● Task instructions
As soon as the line containing "Given: Click the Gross Weight 3.1kg text" appears, start repeating lines exactly and continue to the end of the entries; please skip pictures.
--- Record extracts Enclosed Below ---
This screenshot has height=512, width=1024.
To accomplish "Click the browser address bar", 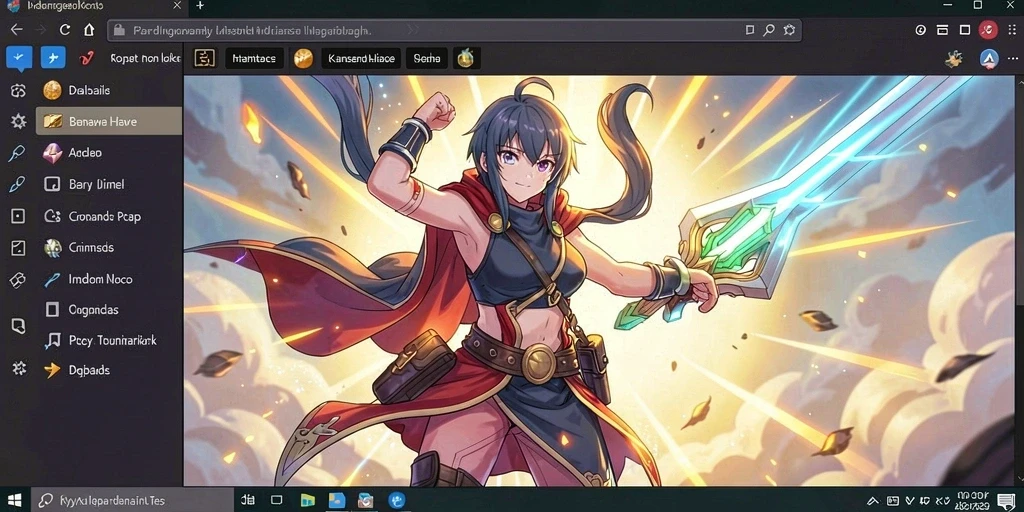I will coord(455,30).
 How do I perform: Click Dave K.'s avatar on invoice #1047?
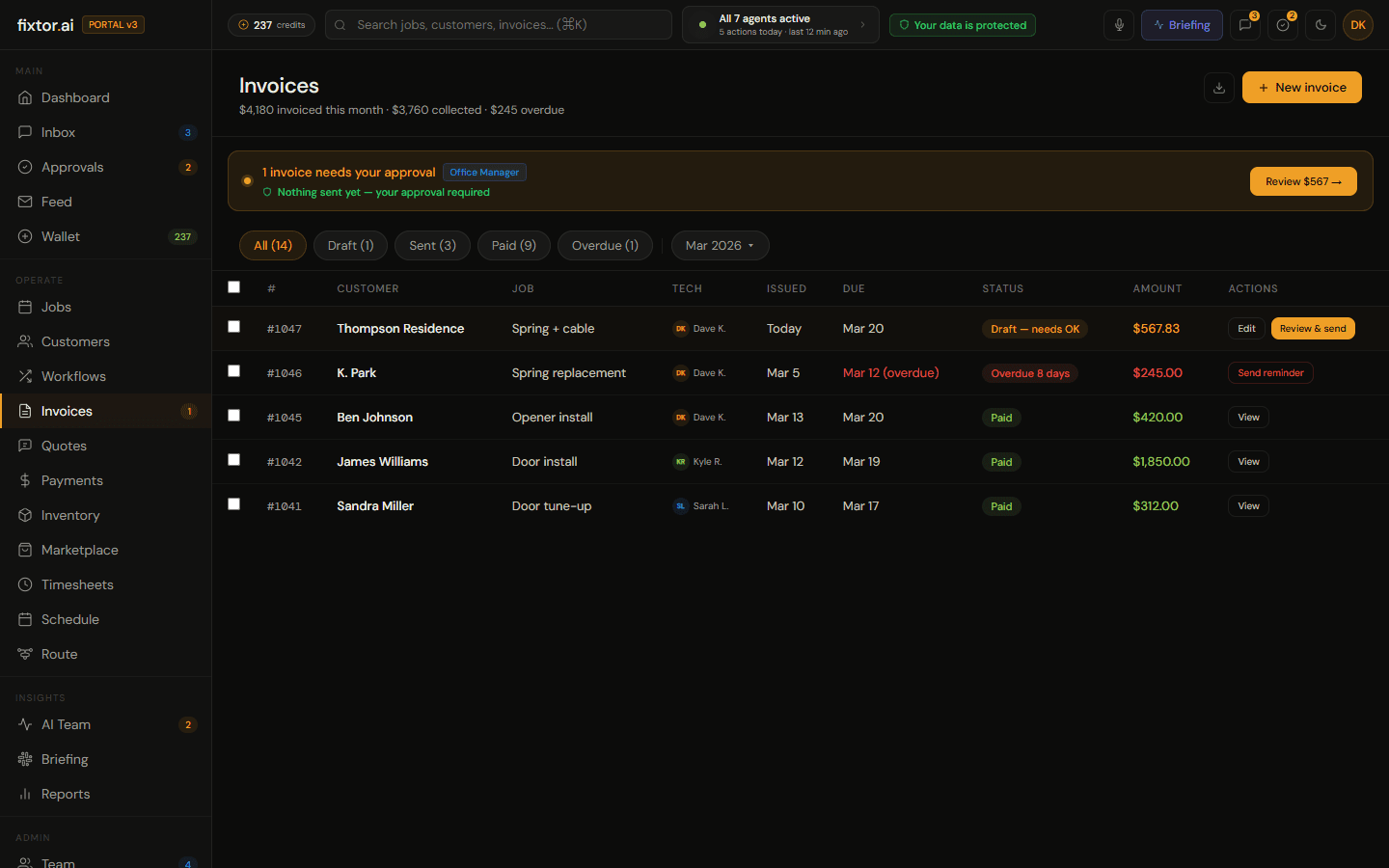(680, 328)
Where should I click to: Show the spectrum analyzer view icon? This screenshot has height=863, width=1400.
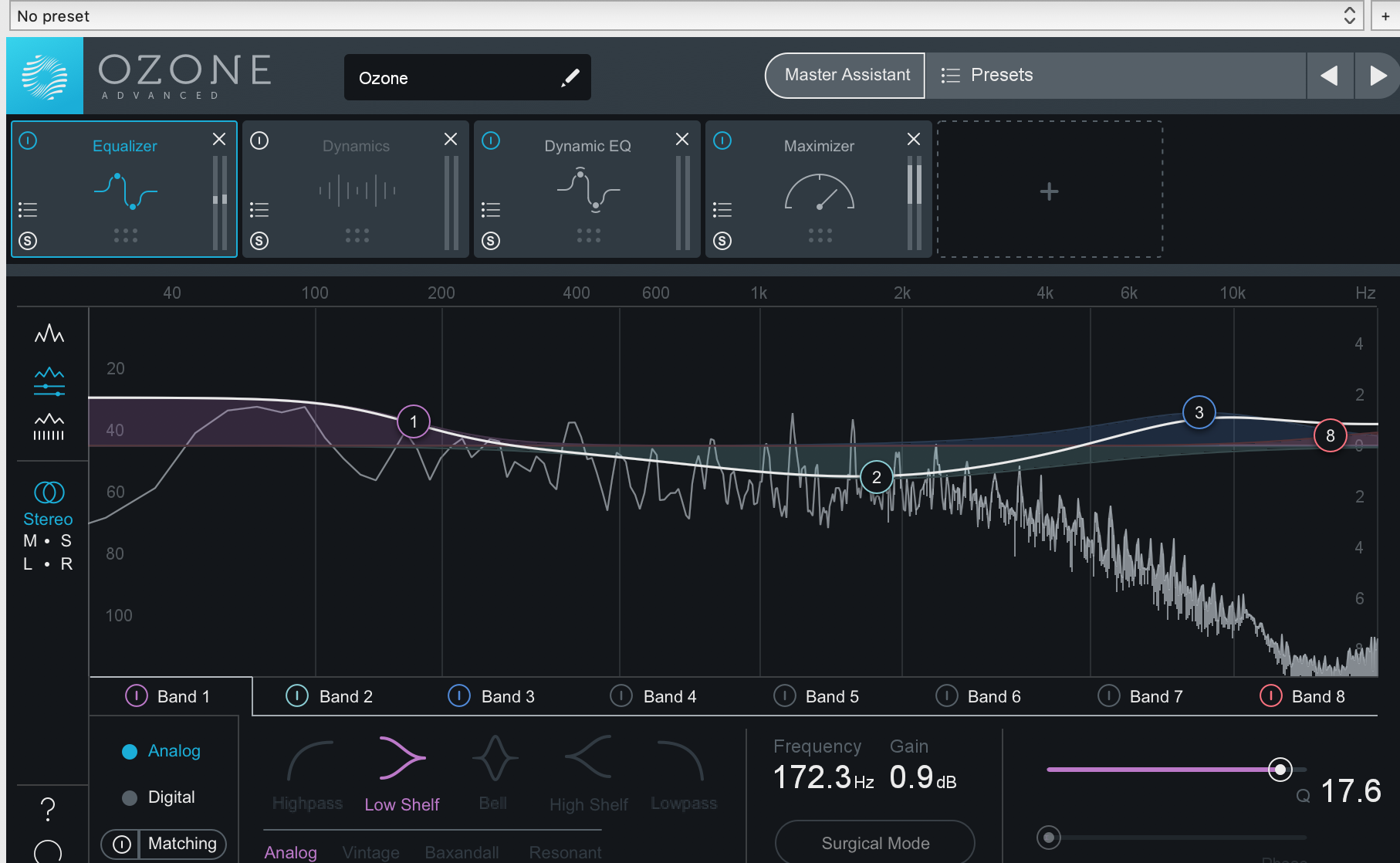[49, 333]
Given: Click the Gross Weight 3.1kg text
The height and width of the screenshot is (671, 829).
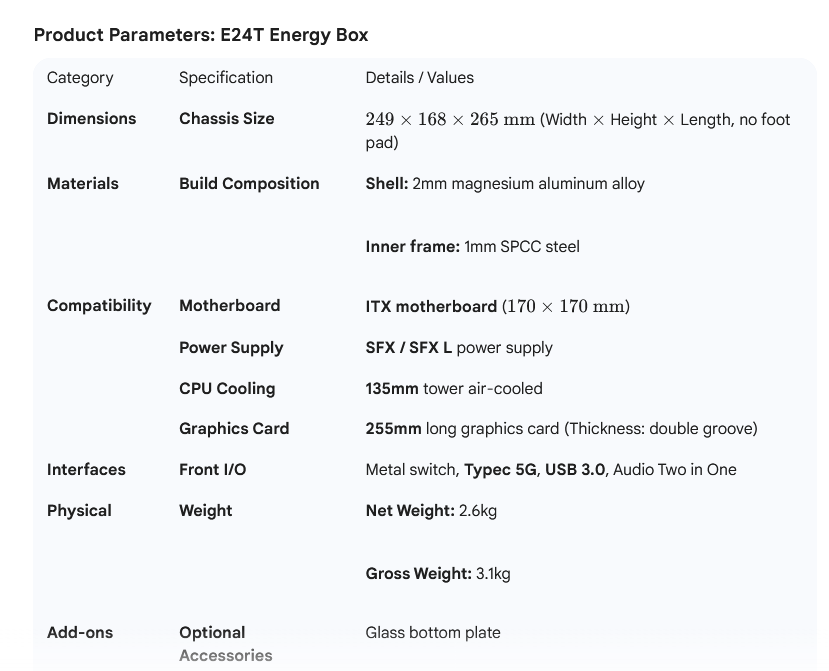Looking at the screenshot, I should 438,574.
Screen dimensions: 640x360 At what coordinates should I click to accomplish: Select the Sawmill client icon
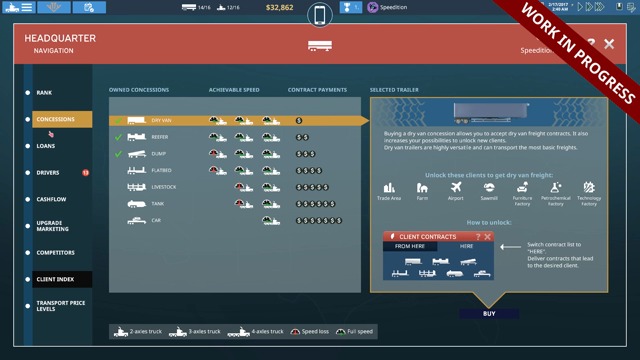(x=489, y=191)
--- End of Enclosed Record extracts ---
● Solved exercise
Given: Click the Gross Weight 3.1kg text
The height and width of the screenshot is (671, 829).
Looking at the screenshot, I should 438,574.
Screen dimensions: 640x360 At what coordinates should I click to accomplish: Select the Sawmill client icon
(x=489, y=191)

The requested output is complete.